Welcome to the Disha Chatbot GitHub repository! This project is an innovative solution designed to streamline the user experience for navigating the IIIT Nagpur website. Built with cutting-edge Machine Learning (ML), Natural Language Processing (NLP), and Large Language Models (LLMs), Disha provides instant, user-friendly responses to a variety of queries.
- Enables natural and intuitive conversations.
- Provides accurate and contextual answers to queries about IIIT Nagpur.
- Extracts text and images from IIIT Nagpur’s website using OCR.
- Structures data into a comprehensive JSON format for training.
- Combines fine-tuned LLMs and Retrieval-Augmented Generation (RAG) for precise answers.
- Responses are verified for maximum reliability.
- Measures output quality using BLEU, ROUGE-L, Semantic Similarity, and Human Score metrics.
- LLaMA-3.2-1B: Fine-tuned with rank values R-8, R-16, R-32, and Phi-3.5.
- Phi-3.5-mini
- PEFT Techniques: Efficient fine-tuning with LoRA and QLoRA.
- Retrieves accurate, contextually relevant data from external databases.
- Utilizes:
- Pinecone: Vector database for optimized search and retrieval.
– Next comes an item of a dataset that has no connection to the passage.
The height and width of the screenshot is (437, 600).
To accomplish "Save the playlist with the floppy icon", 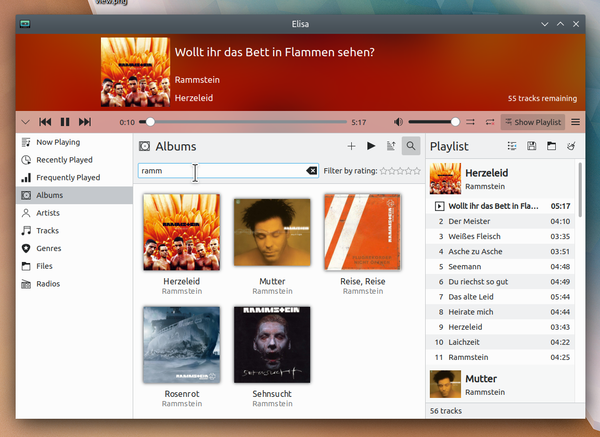I will (x=531, y=146).
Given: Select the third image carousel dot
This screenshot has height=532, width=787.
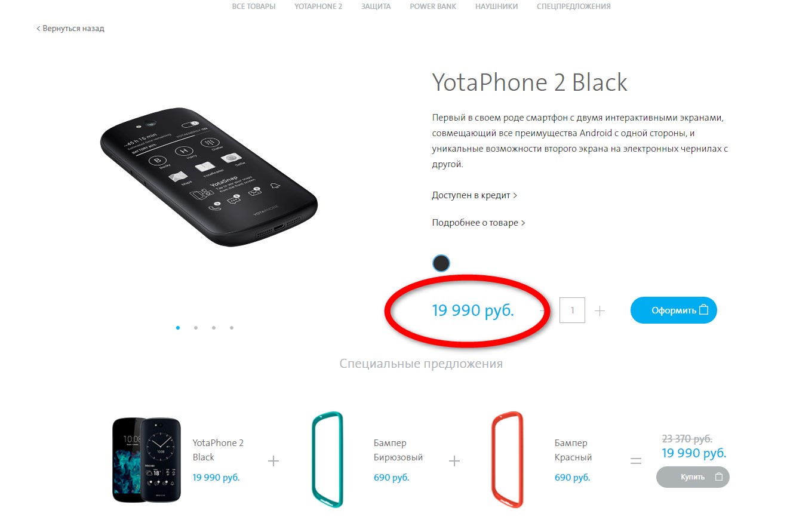Looking at the screenshot, I should click(214, 328).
- LangChain: For seamless data pipelines.
- Google Gemini API: Provides accurate, summarized answers.
Model | BLEU | ROUGE-L | Semantic Similarity | Human Evaluation | Trained Parameters |
---|---|---|---|---|---|
LLAMA-3.2-1b (R=8) | 0.925700 | 0.964550 | 0.998106 | 0.934744 | 12,156,928 |
LLAMA-3.2-1b (R=16) | 0.925950 | 0.964757 | 0.998106 | 0.942012 | 24,313,856 |
LLAMA-3.2-1b (R=32) | 0.924404 | 0.963656 | 0.998096 | 0.946338 | 48,627,712 |
Phi 3.5 Mini | 0.785048 | 0.886750 | 0.998205 | 0.852504 | 29,884,416 |
RAG | 0.964902 | 0.996087 | 0.995800 | 0.967379 | 0 |
- Integrates RAG and fine-tuned LLMs for robust performance.
- Ensures all critical details are included in responses.
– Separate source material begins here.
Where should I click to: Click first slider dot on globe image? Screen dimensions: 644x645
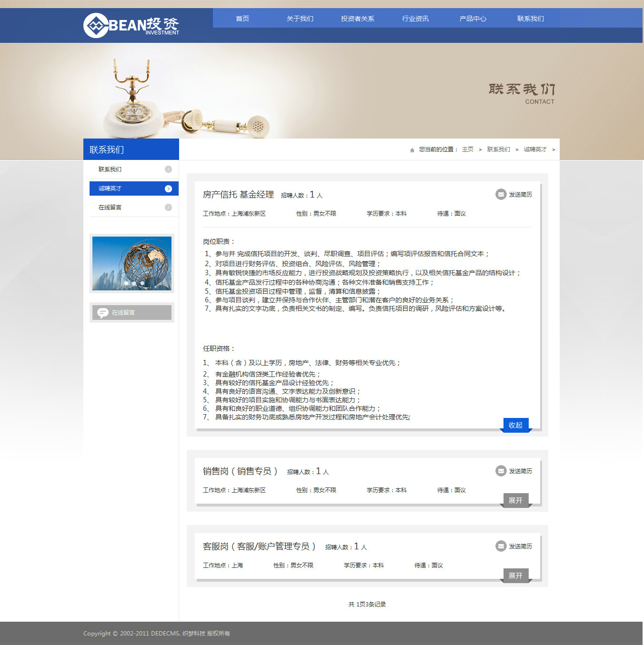tap(126, 283)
- Delivers user-friendly, conversational interactions.
- Expand language support beyond Hindi and English.
- Enhance scalability for larger datasets and more complex queries.
- Integrate additional evaluation metrics to improve accuracy.
Feel free to fork, contribute, and enhance Disha for broader applications!